Content starts

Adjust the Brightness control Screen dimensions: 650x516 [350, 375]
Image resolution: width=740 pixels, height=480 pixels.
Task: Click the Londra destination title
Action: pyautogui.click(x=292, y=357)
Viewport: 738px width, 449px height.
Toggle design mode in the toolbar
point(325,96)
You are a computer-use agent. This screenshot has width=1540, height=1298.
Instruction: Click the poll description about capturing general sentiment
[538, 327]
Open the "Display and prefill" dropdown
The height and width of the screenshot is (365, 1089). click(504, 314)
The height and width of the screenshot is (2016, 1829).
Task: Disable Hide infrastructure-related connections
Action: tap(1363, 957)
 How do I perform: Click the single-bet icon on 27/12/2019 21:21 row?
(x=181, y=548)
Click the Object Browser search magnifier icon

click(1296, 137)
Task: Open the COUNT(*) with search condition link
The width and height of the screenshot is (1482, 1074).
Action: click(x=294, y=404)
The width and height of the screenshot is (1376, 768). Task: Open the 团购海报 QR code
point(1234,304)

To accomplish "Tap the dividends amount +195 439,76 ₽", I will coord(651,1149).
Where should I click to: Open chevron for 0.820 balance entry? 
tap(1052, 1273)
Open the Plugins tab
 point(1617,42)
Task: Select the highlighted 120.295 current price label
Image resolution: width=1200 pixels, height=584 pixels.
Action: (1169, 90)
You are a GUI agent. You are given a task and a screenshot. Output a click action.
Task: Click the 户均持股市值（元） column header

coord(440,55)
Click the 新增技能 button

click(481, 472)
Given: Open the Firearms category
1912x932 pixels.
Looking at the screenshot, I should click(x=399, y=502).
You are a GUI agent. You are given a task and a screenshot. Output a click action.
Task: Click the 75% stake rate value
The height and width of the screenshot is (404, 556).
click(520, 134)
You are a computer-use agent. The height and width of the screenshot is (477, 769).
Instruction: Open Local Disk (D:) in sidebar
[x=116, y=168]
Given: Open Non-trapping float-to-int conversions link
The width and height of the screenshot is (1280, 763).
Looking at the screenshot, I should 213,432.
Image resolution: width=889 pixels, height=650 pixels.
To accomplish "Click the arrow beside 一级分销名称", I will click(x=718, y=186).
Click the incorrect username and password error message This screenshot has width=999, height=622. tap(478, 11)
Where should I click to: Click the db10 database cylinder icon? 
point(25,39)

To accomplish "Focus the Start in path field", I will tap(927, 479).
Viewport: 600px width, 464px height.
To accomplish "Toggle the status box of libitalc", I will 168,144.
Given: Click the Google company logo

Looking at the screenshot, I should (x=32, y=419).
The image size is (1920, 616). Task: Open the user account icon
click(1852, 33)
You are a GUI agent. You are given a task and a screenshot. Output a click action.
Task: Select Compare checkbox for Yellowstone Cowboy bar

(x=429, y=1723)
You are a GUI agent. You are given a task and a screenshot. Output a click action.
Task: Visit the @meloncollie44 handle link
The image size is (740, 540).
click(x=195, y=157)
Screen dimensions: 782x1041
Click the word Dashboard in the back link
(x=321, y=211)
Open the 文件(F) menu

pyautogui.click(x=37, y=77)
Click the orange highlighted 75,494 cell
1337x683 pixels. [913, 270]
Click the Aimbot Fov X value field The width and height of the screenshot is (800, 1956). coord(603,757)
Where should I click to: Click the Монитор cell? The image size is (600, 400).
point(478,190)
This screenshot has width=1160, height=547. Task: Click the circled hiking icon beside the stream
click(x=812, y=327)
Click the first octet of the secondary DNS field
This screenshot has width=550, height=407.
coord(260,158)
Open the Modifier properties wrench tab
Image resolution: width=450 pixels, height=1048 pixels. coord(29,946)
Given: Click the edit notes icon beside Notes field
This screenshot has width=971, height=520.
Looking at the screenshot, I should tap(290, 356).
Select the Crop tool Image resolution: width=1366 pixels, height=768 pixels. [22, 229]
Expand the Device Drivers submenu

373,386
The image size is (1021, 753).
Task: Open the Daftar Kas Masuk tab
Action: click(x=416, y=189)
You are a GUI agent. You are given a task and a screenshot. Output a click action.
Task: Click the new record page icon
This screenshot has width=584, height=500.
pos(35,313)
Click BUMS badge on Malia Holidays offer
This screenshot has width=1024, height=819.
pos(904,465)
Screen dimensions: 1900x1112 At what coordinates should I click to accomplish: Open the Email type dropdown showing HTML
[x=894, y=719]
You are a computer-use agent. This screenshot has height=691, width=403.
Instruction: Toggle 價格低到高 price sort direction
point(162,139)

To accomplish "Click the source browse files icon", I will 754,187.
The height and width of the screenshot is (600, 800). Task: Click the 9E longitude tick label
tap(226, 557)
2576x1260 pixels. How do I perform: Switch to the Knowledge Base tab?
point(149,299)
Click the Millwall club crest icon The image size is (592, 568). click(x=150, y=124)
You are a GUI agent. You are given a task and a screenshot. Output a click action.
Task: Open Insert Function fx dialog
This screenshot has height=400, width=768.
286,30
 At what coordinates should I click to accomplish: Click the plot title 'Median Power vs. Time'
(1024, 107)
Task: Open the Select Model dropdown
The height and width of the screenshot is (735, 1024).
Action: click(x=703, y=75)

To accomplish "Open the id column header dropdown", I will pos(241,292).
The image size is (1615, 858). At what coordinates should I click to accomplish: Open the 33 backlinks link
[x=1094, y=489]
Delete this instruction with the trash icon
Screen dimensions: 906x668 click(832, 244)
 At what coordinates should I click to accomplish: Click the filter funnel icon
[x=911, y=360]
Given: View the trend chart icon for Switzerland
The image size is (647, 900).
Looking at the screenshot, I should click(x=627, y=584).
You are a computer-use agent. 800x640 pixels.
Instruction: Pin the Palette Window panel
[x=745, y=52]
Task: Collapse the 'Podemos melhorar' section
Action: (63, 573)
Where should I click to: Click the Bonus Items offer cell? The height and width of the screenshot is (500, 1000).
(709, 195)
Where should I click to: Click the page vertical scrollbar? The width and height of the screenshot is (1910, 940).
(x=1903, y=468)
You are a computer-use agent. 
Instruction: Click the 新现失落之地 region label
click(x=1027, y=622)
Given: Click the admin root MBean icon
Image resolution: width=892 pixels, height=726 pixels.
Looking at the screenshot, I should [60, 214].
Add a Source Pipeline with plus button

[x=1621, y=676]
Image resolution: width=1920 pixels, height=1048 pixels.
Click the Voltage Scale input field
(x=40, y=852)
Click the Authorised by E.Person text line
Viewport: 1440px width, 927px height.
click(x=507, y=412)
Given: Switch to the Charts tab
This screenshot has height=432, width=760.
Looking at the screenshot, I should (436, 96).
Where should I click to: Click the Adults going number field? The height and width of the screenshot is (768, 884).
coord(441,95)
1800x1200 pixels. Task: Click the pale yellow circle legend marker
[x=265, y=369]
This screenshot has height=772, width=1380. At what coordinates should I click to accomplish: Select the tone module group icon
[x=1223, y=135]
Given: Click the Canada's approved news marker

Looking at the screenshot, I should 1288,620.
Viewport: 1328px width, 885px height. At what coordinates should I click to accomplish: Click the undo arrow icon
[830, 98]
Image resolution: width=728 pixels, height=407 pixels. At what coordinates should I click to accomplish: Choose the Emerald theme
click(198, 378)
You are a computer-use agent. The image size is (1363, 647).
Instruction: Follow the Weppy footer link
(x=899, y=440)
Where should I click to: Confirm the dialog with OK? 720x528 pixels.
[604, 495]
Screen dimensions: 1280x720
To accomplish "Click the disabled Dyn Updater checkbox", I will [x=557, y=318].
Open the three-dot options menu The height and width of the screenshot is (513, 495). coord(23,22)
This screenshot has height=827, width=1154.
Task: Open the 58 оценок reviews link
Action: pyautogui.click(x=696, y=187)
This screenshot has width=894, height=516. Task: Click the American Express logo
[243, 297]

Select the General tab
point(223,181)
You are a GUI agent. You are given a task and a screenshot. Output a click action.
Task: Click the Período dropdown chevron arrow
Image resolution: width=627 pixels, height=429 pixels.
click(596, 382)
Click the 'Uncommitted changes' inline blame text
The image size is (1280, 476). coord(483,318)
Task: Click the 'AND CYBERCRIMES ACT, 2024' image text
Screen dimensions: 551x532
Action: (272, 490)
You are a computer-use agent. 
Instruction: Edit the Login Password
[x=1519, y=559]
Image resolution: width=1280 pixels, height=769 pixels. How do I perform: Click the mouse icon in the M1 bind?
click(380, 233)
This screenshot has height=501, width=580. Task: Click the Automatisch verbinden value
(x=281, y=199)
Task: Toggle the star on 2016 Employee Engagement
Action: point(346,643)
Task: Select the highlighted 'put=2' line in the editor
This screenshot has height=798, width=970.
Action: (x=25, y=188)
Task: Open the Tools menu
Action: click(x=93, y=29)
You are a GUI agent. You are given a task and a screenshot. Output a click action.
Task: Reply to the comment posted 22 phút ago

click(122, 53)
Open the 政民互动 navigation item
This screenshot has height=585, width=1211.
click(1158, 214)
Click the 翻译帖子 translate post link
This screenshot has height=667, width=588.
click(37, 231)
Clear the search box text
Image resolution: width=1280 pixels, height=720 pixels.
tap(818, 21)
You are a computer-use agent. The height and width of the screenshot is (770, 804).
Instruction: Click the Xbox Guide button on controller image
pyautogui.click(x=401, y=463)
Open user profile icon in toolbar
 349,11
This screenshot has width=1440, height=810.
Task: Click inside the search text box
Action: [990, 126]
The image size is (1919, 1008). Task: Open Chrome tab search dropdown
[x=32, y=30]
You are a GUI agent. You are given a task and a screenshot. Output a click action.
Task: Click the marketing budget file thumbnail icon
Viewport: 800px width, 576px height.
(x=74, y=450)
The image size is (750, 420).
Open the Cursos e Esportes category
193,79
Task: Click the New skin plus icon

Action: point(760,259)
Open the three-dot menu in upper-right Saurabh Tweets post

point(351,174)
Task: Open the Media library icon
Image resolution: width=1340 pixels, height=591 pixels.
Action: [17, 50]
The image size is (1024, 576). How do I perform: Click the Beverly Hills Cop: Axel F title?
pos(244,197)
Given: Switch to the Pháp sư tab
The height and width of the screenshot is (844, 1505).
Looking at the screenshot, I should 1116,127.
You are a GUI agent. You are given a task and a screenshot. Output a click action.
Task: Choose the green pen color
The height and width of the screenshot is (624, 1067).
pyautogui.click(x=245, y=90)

Content ends

* **ASSIGNMENT**:
For the listing above, print only the lines starting at the line containing "This screenshot has height=667, width=588." and ending at the line containing "is (770, 804).", exactly, both included.

* **ANSWER BOX**:
This screenshot has height=667, width=588.
click(37, 231)
Clear the search box text
Image resolution: width=1280 pixels, height=720 pixels.
tap(818, 21)
You are a computer-use agent. The height and width of the screenshot is (770, 804).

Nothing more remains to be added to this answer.